This year, however, it was different for Rafael Nadal.
It wasn’t just the record that he just broken; it wasn’t just the fact he fought back from the brink against one of his more recent equals in Novak Djokovic in the previous round – it was also the fact that the Spaniard and former world number one had once again overcome a career-threatening injury – re-announcing himself to the sporting world in the process.
The Spaniard stood tall on Phillipe Chatrier a fortnight ago, ceremoniously biting the tip of the La Coupe des Mousquetaires that both his fans and neutrals had become accustomed to. Nadal’s joy in an eight French Open title was warming, despite the image being so common over the last half a decade.
With this, there was a relief to match the joy; a relief that had suitably erased those months rehab under a year ago. Nadal knew this, as did Uncle Toni and his entourage looking down on him from the stands.
Now with his 12th Grand Slam at age 27, questions will undoubtedly be asked as to where the Spaniard can potentially go from here.
In the short term, a further shot at Wimbledon for a third success on grass is the immediate plan. Should a further US Open be added to this come the end of the summer, Nadal could have 14 Grand Slam titles at an age where Roger Federer, the player the rest of the big four wish to catch and eclipse, had amassed just one more of his seventeen accumulated to date.
Though easier said than done, particularly after being seeded fifth for this year’s Championships which start on Monday, if this was to be accomplished by season’s end, the Spaniard stands on the cusp of potential history.
The stats make for interesting reading.
Since the end of the 2009 season, Federer, then 28, has only since managed to add a further two Grand Slam titles, along with two World Tour Finals and Olympic silver medal in-between. Beforehand, the Swiss was near-untouchable.

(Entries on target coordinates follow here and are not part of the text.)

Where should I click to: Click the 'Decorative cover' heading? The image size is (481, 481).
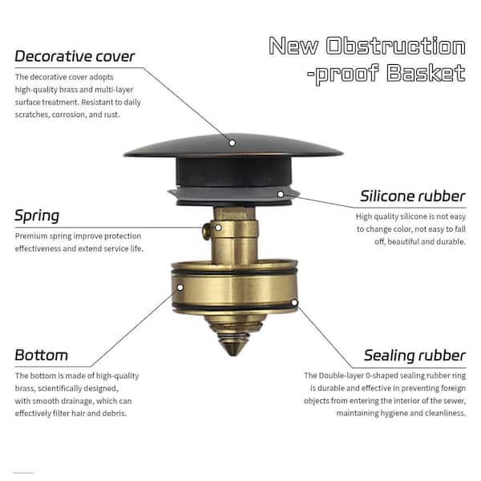pyautogui.click(x=75, y=57)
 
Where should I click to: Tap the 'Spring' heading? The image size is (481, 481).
pyautogui.click(x=37, y=216)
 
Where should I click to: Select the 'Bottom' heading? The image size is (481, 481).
pyautogui.click(x=41, y=354)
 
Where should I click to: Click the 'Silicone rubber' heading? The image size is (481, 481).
pyautogui.click(x=412, y=196)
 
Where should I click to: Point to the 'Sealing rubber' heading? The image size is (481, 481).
pyautogui.click(x=414, y=355)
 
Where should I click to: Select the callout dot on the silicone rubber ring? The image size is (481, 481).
pyautogui.click(x=281, y=192)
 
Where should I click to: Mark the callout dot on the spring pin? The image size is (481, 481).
pyautogui.click(x=206, y=232)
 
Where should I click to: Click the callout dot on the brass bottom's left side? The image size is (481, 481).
pyautogui.click(x=180, y=286)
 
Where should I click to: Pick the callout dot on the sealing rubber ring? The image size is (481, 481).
pyautogui.click(x=295, y=303)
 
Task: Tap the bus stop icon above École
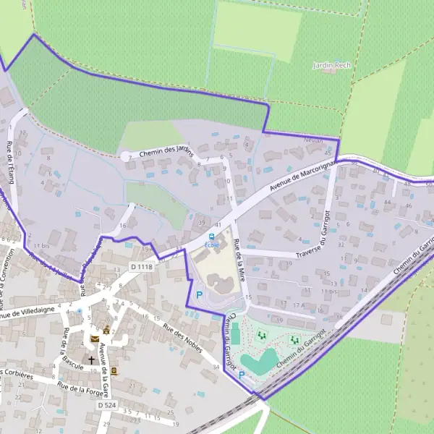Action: click(211, 236)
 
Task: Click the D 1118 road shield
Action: click(142, 267)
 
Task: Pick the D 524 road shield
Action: click(107, 405)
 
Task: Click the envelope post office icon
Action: click(95, 339)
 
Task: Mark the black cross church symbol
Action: click(91, 359)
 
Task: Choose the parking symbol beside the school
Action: click(199, 294)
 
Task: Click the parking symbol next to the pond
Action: click(242, 375)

Enter Nadal, and later Djokovic and Andy Murray, and the Swiss’ plans to reach an unprecedented target of 20 slams have since been dramatically stunted.
Take nothing away from Federer and what he’s done for the men’s game. But, despite being in Federer’s shadow during the latter’s golden years and historically being the first player to get in under his skin, Nadal’s age and current position has got the tennis world excited once more.
However, within the Spaniard’s locker room, an elephant remains, and that is his fitness.
Following two separate bouts of tendonitis since 2010, doubts remain over the Spaniard’s ability to stay injury free in the long-term and whether or not Nadal’s perceived route back to the top can be accomplished over the next few years, before age inevitably catches up on him.
Federer’s place in the annals of sporting history is permanent, that’s a fact. But given the manner in which a certain Spaniard, blessed with raw talent and a brutal left forehand, was able to come in and play the natural game of the apprentice beating the master, there is no doubting that his own place is just as permanent.
The 2013 Championships have the potential to be the most competitive in recent years.
Should Nadal win a third title as a fifth seed in order to push on from Roland Garros and onto this perceived history, plenty of obstacles lie in his way.
Most notably in the form of a Serbian desperate for instantaneous revenge; a Swiss who still harbours a dream of being the outright record-holder of most Wimbledon singles titles, and a crowd favourite from Scotland – to whom the crowd expect a repeat of a certain Olympic performance just under a year ago.
Truly, whoever ends these Championships as outright winner will be a deserved one.